Re: Apache Spark 3.1 Feature Expectation (Dec. 2020)

2020-07-05 Thread Dongjoon Hyun
Thank you for sharing your opinions, Jacky, Maxim, Holden, Jungtaek, Yi,
Tom, Gabor, Felix.

I also want to include both `New Features` and `Improvements` together
according to the above discussion.

When I checked the item status as of today, it looked like the following.
In short, I removed K8s GA and DSv2 Stabilization explicitly from ON-TRACK
list according to the given concerns.
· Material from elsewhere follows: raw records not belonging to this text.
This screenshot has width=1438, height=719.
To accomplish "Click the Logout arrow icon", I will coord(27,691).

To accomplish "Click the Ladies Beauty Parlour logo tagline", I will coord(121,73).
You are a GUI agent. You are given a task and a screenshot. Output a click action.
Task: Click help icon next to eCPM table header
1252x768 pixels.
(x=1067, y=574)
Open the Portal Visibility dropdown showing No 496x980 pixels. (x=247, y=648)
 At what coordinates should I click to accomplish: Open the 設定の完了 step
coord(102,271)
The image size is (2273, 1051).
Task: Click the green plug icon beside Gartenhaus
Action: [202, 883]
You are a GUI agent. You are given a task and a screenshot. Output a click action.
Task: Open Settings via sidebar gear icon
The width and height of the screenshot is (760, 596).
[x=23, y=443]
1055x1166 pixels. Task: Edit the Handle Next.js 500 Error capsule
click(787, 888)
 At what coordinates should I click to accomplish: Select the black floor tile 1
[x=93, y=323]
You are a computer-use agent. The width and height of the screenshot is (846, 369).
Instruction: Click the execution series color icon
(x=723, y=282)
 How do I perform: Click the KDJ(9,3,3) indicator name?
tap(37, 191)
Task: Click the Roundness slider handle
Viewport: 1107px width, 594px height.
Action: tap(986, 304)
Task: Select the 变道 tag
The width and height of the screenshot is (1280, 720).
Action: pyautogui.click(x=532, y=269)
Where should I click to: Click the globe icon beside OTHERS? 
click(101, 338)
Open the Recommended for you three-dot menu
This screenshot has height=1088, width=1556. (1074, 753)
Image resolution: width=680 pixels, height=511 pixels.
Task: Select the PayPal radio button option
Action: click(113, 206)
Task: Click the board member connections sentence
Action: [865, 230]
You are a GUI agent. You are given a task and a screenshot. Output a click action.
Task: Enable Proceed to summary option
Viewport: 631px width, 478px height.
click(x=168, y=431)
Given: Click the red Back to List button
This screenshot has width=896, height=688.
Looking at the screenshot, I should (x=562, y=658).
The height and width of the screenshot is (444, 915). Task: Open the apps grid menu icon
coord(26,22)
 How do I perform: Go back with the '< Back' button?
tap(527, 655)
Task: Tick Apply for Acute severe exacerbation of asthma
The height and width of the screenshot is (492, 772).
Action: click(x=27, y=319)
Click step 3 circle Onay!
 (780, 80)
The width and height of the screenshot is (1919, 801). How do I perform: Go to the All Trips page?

For those items, we can try to build
a consensus for Apache Spark 3.2 (June 2021) or later.

ON-TRACK
1. Support Scala 2.13 (SPARK-25075)
2. Use Apache Hadoop 3.2 by default for better cloud support (SPARK-32058)
3. Stage Level Scheduling (SPARK-27495)
4. Support filter pushdown more (CSV is already shipped by SPARK-30323 in
3.0)
- Support filters pushdown to JSON (SPARK-30648 in 3.1)
- Support filters pushdown to Avro (SPARK-XXX in 3.1)
- Support nested attributes of filters pushed down to JSON
5. Support JDBC Kerberos w/ keytab (SPARK-12312)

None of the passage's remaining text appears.